Sure. I don't really disagree. Again, from an asset management perspective it is simply about building more likely to succeed assets so that if you ever get really really lucky you are prepared to pounce (via trade, via other guys on your roster, via whatever). We moved away a ton of high upside assets in the recent past which is a terrible strategy when you are lousy. Our result for that was one playoff win and two lottery trips where we didn't even get the lottery pick. I don't know that we'll go down that path again, but it's a philosophy that generally yields selling low and generates extremely low upside to bolster the present. There are times when you do that, but they are generally when the present is really good, not when the present is missing playoffs.

The teams that actually won a title without a superstar were the 03 Pistons, the 2011 Mavs (Dirk was not even considered a top 2 or 3 player at his position prior to that playoff run, was always a very poor defender, and fans and media have really really rewritten history about him based on that run). But the team WAS built in a very well balanced way, and they played their best in the playoffs that year. By the way, that team's entire core was old AS HELL and had been knocked out in the first round the year before. Food for thought. You and many others here would have been adamant that they should blow it up the summer before that ring.

Written instruction
Reproduce verbatim the part of the passage on basketball team building that begins at the words "Sure. I don't" and stops after "is missing playoffs.". The records were taken from a separate source.

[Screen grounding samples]
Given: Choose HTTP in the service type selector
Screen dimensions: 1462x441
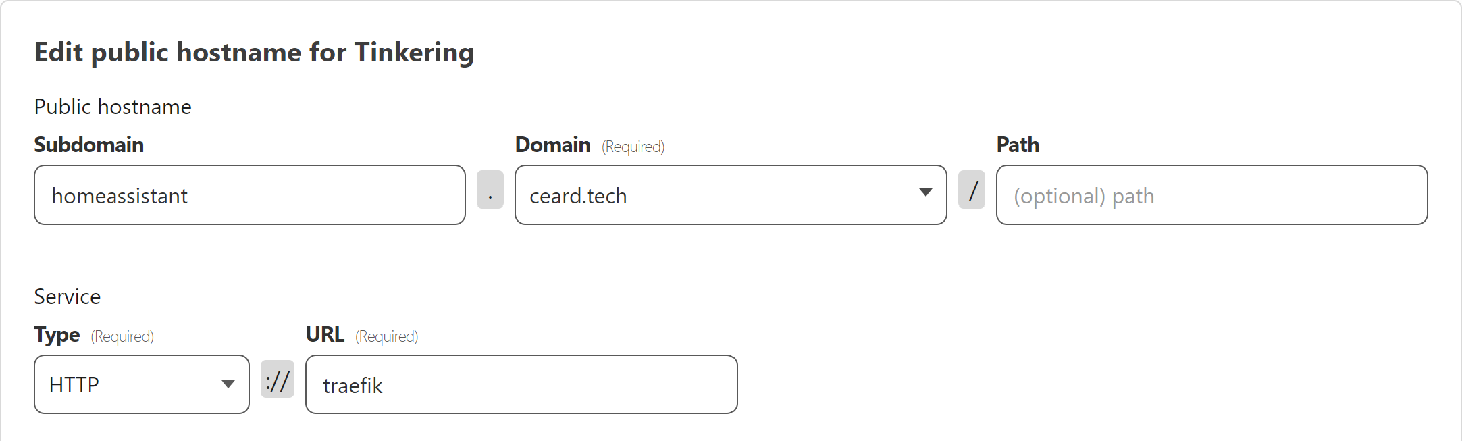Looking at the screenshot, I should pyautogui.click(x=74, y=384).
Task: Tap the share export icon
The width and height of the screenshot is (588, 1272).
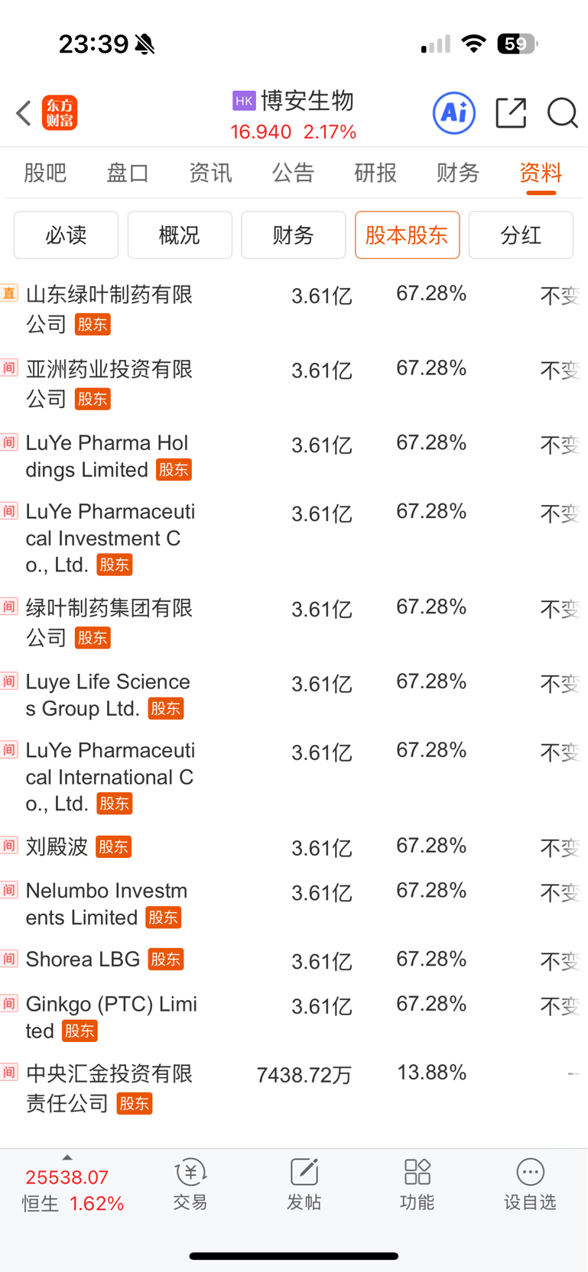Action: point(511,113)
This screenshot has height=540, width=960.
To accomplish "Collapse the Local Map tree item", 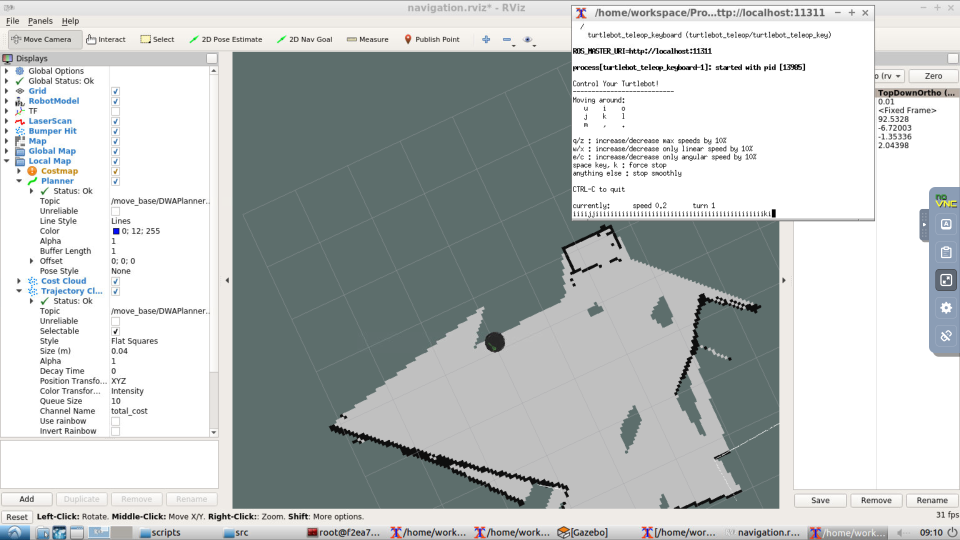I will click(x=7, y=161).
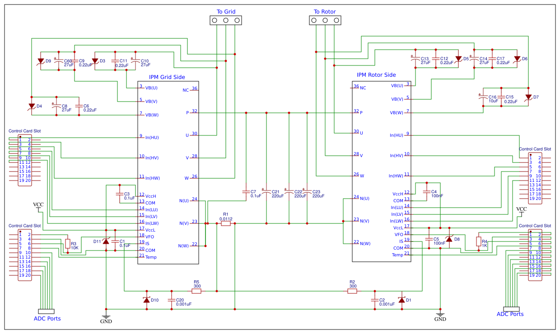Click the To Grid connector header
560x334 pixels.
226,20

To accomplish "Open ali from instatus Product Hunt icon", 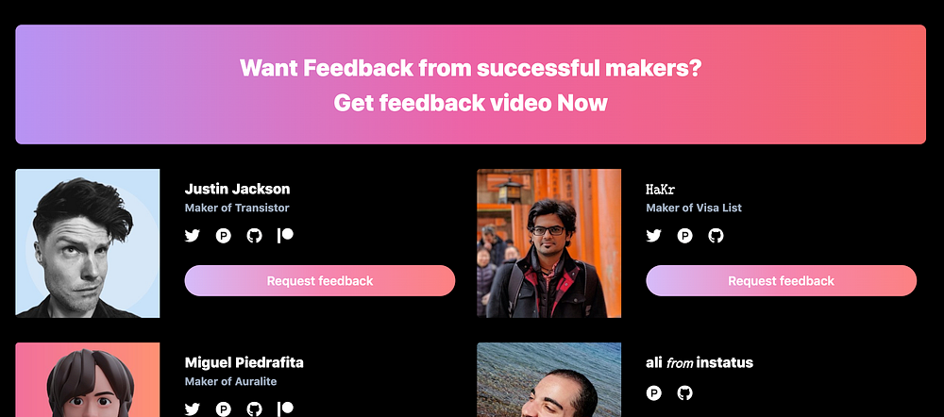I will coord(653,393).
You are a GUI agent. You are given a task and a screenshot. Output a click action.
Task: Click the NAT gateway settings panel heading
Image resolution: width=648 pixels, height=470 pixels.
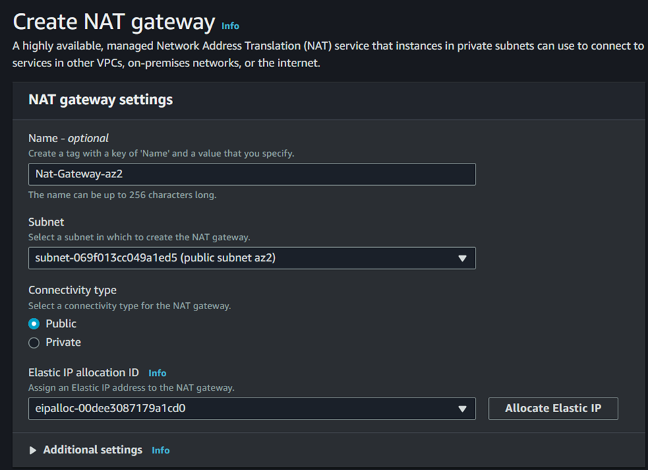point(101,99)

The reply
Sure. I don't really disagree. Again, from an asset management perspective it is simply about building more likely to succeed assets so that if you ever get really really lucky you are prepared to pounce (via trade, via other guys on your roster, via whatever). We moved away a ton of high upside assets in the recent past which is a terrible strategy when you are lousy. Our result for that was one playoff win and two lottery trips where we didn't even get the lottery pick. I don't know that we'll go down that path again, but it's a philosophy that generally yields selling low and generates extremely low upside to bolster the present. There are times when you do that, but they are generally when the present is really good, not when the present is missing playoffs.